With our hotel steadily filling up with Renault-clothed folk we knew we were in the right place and hadn't missed the party entirely! First of the team to arrive was 'Biche', 1973 winner Jean-Claude Andruet's co-driver then and now. With a bit of poring over Michelin maps and a lot of Gallic shrugging she gave us a quick overview of the night's stages, Renault boss Carlos Tavares not behind, race suit tucked into chunky socks poking out of well-worn racing boots. He may be a CEO of a global carmaker but it's clear where his heart is. Which is promising for this whole Alpine-Caterham thing.
As was our chat with his co-driver Jean-Pascal Dauce, aforementioned chief engineer on the Alpine-Caterham sports car as of a month. A rushed chat over some dinner revealed ranged far and wide, from the R26.R (the last road car he worked on before swapping to the competition department) and harrying Porsche drivers on the 'ring to some guarded chat about the forthcoming project and then to his A110, a car he's owned for 24 years and now being driven by his boss, Tavares with him in the passenger seat. An interesting dynamic there, not least a physical one with Dauce a big guy and the A110 a small car. "We have to get in one at a time," Tavares told me. "Otherwise we bang our heads together!"
Dinner bolted down we jumped into another black Megane with our driver Arnoud, this one a Cup. A quick run down to the harbour through a certain Monaco tunnel and we were suddenly in the heart of it, Fintail Mercs following 911s and Fulvias up and over the start ramp and up to Casino Square.
Hot on the heels of Andruet and Biche, Arnoud was carving through downtown Monaco apace, battle-scarred classic rally cars contrasting with the glitz and glamour.
And now I'm going to stop typing because we're in the middle of a regularity stage and I'm starting to feel a little sick...
Journalists without a smiling chaperone at an airport arrivals hall are like lost sheep but after a brief wait, a café au lait and a tartes aux pommes our limo arrived, suitably hued and appropriate to the evening ahead. No stretched saloon for us though - our chariot was a Megane 265 on winter tyres, the better for chasing old rally cars. Very PH. And unlike our Recaro seated Cup long termer the unfortunate in the back can get his feet under the front seats.
No sign of the rally or any of the old cars yet but the hotel is full of people in team fleeces and carrying helmets so there's just a sense of what's to come as we quickly cram some food down us and get ready for our trip up into the mountains.
So, on my way to the airport and very much looking forward to joining the Historique out in France. In the meantime I've been swotting up on all things Alpine, past, present and future.
PH Heroespiece on the car we ran a while back - see here for more. I've always had a soft spot for these but have never been in one so it's going to be a real privilege to see them in action and have a ride.

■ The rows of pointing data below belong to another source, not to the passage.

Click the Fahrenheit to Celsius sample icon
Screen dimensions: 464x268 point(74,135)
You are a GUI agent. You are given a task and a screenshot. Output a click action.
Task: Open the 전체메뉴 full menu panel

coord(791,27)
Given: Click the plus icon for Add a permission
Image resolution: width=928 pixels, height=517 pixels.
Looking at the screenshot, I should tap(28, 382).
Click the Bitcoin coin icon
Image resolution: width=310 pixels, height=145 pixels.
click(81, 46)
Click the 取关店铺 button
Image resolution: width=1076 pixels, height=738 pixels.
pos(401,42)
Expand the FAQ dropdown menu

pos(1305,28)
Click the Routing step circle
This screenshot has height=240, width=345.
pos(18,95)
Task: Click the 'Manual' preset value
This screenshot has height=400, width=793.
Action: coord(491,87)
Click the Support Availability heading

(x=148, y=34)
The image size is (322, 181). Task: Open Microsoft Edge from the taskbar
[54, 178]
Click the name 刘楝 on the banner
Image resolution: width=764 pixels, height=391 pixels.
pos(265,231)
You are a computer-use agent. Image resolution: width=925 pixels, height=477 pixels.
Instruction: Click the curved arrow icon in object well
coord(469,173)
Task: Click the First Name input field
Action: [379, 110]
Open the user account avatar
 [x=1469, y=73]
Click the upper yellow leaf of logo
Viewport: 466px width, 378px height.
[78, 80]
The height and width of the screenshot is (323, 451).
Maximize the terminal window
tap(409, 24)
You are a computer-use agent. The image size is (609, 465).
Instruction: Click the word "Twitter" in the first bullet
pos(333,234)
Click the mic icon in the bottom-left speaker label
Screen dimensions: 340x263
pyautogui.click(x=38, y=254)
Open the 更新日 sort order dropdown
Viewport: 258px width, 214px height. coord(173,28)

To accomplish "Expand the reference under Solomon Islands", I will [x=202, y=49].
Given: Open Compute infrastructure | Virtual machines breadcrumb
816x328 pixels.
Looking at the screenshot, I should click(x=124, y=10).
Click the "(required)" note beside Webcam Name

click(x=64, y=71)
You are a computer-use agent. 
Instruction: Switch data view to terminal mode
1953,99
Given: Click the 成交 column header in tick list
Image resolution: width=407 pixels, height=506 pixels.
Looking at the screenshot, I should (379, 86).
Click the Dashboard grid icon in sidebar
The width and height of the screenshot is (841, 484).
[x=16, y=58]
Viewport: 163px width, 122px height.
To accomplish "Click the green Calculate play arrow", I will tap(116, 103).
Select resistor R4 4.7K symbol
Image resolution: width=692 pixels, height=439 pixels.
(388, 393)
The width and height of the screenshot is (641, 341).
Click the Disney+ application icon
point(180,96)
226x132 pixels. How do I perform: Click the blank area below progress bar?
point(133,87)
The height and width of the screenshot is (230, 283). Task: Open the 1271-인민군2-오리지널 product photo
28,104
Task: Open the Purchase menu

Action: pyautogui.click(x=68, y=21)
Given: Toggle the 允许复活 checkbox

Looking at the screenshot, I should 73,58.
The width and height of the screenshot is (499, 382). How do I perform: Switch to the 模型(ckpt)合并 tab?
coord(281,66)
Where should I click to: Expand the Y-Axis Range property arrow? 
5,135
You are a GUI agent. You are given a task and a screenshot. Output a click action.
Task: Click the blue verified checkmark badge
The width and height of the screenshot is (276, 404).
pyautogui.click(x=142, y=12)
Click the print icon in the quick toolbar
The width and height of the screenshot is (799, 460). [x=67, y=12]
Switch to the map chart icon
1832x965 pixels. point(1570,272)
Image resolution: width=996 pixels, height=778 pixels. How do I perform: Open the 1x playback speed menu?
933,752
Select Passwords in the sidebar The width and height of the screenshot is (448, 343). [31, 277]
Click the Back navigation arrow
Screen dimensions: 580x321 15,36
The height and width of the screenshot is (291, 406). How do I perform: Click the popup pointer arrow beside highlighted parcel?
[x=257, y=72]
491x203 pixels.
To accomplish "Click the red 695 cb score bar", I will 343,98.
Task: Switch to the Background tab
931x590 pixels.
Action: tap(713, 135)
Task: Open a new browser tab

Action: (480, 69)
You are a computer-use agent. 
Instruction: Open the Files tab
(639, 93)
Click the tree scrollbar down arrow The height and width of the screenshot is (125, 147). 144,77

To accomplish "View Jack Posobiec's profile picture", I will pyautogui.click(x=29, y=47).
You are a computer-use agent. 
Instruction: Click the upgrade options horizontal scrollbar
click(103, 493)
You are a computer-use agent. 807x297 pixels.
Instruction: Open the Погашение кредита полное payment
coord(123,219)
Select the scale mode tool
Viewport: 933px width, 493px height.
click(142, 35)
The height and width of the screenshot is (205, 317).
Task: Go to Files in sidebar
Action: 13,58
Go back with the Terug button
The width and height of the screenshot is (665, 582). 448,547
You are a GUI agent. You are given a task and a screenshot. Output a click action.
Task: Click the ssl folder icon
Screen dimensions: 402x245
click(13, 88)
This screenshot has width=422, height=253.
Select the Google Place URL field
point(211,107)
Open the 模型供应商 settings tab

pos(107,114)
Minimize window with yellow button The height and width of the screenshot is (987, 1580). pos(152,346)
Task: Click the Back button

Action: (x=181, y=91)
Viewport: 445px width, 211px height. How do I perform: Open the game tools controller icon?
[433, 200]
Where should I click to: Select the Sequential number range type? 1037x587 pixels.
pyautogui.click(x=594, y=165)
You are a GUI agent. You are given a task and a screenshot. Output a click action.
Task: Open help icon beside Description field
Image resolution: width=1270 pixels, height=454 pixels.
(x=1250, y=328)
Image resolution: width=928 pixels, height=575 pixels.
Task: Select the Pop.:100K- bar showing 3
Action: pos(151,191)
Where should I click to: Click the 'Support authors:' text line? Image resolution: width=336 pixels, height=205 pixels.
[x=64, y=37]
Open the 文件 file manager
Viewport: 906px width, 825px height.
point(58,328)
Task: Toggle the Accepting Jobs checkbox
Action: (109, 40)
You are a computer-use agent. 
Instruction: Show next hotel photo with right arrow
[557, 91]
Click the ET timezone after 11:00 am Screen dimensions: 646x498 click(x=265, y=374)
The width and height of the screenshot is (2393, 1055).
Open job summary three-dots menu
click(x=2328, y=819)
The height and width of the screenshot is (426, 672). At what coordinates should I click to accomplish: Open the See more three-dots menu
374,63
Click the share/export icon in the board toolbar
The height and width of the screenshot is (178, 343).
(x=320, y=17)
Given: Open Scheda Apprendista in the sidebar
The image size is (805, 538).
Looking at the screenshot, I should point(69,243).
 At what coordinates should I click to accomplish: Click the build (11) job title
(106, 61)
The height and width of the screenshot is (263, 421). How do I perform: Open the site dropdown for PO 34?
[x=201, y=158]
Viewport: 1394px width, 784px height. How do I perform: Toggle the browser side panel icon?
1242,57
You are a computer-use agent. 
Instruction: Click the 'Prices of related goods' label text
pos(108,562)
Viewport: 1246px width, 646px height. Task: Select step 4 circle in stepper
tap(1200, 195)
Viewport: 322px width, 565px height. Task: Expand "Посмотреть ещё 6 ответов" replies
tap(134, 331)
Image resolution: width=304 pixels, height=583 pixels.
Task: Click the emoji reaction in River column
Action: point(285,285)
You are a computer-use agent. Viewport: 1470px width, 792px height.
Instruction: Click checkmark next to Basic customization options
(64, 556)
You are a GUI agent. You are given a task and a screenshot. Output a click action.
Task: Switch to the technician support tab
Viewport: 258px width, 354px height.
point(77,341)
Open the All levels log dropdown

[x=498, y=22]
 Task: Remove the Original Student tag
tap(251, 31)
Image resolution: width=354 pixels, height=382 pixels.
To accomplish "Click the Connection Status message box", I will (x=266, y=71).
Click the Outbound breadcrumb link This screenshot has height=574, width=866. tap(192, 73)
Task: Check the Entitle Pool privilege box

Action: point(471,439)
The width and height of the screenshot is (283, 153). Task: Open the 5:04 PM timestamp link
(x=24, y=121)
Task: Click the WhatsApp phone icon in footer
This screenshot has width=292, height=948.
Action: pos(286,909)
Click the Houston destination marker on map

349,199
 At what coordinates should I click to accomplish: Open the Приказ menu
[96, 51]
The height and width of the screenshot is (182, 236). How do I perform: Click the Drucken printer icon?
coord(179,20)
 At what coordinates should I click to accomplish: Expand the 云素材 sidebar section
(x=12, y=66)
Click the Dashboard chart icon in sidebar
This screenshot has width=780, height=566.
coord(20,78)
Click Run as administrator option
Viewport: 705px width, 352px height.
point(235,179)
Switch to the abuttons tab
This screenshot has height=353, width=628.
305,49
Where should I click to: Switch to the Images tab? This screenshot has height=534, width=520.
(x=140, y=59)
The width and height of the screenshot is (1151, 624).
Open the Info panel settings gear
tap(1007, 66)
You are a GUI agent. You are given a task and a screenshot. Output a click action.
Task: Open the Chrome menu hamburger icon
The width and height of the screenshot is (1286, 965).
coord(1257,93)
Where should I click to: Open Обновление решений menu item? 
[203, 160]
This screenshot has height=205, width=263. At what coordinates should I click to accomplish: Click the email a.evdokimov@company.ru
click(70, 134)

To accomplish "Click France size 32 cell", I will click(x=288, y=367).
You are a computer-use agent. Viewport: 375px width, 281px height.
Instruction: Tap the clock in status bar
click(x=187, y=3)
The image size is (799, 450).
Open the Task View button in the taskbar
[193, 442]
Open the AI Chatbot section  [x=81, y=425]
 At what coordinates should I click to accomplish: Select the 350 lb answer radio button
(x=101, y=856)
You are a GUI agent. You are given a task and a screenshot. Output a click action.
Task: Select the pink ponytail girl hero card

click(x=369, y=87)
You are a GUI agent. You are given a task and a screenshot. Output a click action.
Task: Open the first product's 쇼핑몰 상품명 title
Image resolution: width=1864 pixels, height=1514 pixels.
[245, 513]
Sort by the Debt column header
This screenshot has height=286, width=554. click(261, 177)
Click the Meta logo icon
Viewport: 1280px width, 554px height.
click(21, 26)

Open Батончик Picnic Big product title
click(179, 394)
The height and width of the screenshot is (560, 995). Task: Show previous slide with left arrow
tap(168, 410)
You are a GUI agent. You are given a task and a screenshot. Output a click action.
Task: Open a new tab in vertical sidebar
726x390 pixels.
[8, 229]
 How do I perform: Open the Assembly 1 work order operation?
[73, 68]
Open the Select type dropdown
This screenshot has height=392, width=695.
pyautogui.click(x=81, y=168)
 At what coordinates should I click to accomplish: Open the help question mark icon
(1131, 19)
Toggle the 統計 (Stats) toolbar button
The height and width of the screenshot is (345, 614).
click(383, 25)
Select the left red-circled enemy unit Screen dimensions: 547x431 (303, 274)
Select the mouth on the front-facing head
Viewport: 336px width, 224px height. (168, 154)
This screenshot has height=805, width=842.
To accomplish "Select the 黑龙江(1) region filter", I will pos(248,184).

But the trip is a much about Alpine's future as it is the past. Renaultsport fans will, of course, be aware that recent hot Renaults have been built and developed out of Alpine's Dieppe factory and we'll be joined by some of the engineers and management on this event.
I'm particularly looking forward to meeting Jean-Pascal Dauce, who's co-driving for Renault boss Carlos Tavares. Currently in charge of Renaultsport's track and rally activities, Dauce worked at Airbus before joining Renault as a chassis man. At Renaultsport since 2003 he was Megane Renaultsport project manager, meaning he'll have had a big part to play in cars like the R26 and R26.R. He also owns an A110 of his own apparently.
And he's now chief engineer on the Alpine-Caterham project. Someone worth getting to know by the sounds of it.